The aortic valve is made up of 3 leaflets or membranes, which when open allow blood to flow through and when closed prevent blood from flowing backwards. In a small percentage of the general population, this valve has only 2 leaflets and we call it a bicuspid aortic valve. The percentage of bicuspid aortic valves in the LAA may be slightly higher than in the general population. Having a bicuspid valve may not have any clinical repercussions, but it is easier that over the years this valve stops working properly: either because it does not close properly (valve insufficiency) or because it does not open the leaflets as well and makes it difficult for blood to flow out (valve stenosis).

  • As we have seen, the aortic artery is the main blood vessel leaving the heart to carry blood to the rest of the body. In some OI patients, it has been found to be somewhat enlarged (aortic dilatation) and can sometimes have a sac-like widening (aneurysm) (Figure 2). This is thought to be due to the alteration of collagen which makes the walls of the aorta weaker and with the continued passage of blood, it widens.
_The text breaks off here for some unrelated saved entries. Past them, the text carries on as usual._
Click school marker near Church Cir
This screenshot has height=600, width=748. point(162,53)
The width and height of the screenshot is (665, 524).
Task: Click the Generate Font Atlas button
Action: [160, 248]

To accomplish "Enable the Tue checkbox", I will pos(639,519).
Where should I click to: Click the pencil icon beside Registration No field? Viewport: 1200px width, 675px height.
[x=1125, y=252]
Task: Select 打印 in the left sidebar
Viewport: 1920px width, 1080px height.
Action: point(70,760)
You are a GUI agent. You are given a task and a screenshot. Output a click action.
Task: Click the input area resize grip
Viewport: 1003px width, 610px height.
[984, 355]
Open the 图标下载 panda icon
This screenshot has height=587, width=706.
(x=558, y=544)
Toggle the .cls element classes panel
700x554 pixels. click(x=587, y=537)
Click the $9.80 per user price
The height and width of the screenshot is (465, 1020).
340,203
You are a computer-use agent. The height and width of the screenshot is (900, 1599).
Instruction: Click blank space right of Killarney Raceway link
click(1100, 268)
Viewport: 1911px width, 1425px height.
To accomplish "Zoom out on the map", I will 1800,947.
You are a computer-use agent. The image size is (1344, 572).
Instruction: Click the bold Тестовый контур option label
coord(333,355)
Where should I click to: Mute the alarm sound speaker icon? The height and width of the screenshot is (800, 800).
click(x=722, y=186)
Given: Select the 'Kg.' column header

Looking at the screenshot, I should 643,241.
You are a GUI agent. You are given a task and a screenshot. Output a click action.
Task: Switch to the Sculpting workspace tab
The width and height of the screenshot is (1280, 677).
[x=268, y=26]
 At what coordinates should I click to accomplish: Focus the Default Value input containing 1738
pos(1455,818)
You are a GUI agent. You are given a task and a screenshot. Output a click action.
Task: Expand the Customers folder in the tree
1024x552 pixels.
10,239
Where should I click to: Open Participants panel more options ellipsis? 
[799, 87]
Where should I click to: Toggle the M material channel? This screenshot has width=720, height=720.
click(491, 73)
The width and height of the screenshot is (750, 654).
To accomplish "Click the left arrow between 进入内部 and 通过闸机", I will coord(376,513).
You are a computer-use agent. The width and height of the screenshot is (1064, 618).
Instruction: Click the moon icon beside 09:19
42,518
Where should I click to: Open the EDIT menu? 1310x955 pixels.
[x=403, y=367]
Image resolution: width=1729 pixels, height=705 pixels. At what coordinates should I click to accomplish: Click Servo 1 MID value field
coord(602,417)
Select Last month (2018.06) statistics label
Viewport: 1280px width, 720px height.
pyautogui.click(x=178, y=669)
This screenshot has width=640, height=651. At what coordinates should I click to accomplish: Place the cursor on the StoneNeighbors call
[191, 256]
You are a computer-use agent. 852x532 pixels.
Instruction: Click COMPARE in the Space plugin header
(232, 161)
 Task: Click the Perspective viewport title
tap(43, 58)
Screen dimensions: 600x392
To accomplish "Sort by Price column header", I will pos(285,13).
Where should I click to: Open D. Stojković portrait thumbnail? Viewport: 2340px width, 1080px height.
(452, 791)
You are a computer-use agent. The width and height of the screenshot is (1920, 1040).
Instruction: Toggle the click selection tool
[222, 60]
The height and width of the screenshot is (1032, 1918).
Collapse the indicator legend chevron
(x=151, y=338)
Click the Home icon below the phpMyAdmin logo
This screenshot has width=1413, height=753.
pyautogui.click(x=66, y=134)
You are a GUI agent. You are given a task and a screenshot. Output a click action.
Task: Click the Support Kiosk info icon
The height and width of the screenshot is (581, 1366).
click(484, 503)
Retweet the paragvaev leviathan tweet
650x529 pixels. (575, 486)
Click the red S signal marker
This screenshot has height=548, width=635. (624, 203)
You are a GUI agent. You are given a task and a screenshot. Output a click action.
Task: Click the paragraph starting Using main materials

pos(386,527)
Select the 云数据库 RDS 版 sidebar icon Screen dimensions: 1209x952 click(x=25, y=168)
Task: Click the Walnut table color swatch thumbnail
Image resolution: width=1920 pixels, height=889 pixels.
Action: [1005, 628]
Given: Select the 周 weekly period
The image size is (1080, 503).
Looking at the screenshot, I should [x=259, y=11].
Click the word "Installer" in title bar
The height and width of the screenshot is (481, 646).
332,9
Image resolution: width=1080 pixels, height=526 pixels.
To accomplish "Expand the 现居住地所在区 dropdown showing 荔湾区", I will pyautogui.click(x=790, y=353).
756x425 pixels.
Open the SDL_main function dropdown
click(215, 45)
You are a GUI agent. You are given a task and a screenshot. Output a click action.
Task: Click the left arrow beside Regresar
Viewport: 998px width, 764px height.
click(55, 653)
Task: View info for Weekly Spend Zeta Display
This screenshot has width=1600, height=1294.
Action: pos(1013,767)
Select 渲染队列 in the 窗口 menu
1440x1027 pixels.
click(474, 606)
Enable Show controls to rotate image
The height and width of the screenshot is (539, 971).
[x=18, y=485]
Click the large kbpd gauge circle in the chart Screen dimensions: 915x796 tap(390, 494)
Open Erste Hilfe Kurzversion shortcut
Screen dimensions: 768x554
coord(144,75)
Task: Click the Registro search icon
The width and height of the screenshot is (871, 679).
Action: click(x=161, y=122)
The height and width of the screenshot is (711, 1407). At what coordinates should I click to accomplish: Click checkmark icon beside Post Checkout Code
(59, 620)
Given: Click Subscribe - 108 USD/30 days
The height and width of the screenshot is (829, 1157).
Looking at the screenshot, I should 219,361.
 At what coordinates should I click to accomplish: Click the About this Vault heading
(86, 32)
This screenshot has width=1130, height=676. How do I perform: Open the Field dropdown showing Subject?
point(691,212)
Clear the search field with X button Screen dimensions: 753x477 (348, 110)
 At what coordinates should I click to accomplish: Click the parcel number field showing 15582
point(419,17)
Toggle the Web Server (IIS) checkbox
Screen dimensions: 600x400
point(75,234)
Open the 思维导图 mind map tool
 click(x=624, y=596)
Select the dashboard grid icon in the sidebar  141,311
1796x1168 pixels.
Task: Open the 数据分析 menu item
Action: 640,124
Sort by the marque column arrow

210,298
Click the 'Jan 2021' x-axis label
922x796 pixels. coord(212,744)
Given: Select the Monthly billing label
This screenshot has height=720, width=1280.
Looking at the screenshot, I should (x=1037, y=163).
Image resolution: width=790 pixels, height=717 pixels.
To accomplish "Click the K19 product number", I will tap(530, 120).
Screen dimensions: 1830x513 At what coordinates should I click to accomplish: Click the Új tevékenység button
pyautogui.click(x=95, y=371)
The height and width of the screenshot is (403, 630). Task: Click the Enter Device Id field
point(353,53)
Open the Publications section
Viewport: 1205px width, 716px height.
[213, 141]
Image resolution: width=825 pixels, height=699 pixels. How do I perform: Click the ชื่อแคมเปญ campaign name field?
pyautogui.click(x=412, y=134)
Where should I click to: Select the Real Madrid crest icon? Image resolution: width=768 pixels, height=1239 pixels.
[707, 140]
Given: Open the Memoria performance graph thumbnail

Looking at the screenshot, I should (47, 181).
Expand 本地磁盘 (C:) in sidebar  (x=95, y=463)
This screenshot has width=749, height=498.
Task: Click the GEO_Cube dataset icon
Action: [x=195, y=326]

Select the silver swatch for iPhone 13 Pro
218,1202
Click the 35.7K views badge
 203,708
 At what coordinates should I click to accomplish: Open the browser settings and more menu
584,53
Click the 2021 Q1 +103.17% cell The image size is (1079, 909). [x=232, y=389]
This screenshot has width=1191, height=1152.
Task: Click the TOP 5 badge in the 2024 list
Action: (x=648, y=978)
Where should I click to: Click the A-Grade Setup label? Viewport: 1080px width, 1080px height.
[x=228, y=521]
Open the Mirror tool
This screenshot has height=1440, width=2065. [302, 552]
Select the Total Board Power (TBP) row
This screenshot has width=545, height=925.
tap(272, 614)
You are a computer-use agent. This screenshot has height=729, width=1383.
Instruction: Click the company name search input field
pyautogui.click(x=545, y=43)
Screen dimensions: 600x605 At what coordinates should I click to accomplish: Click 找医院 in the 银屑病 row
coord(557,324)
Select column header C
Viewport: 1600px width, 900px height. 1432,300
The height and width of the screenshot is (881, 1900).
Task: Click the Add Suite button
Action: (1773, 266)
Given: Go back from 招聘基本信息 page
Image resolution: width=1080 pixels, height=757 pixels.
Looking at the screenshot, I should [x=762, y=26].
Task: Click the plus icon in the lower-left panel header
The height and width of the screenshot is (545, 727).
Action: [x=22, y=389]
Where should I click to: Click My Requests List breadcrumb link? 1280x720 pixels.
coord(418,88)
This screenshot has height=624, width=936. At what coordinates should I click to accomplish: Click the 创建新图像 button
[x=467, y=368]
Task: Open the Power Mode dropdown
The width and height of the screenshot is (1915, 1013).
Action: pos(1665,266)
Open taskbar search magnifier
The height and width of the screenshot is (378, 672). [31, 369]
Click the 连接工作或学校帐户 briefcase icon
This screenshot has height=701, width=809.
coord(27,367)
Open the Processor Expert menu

Aortic dissection is a serious complication in which the wall of the aorta tears and allows blood to pass through it, which can lead to a rupture of the wall, with the consequent abundant loss of blood. Aortic dissection has been reported in patients with OI, but it is uncertain whether it occurs more frequently than in the general population.
Aortic aneurysm
Figure 2. Aortic aneurysm (Wikimedia).

 

  • Finally, patients with OI may have the same cardiovascular problems as any other person: hypertension, cholesterol, angina and myocardial infarction, arrhythmias, etc., all of which are more frequent at an older age.

Treatment

Most of the cardiac abnormalities described above can be detected and monitored with echocardiography. Only occasionally will other tests such as catheterisation or MRI be necessary. In any case, most heart conditions in OI are mild and do not require any treatment or, at most, drugs to control blood pressure or diuretics to reduce the accumulation of fluids that occurs when the heart fails to perform its function perfectly. However, when the valvular or aortic involvement is severe, surgery is required to correct it. The timing of surgical correction and the surgical technique used must be individualised and agreed upon with the surgeon in charge, always taking into account the peculiarities related to the OI: greater difficulty in accessing the heart in the case of chest deformities or scoliosis, greater risk of bleeding, etc.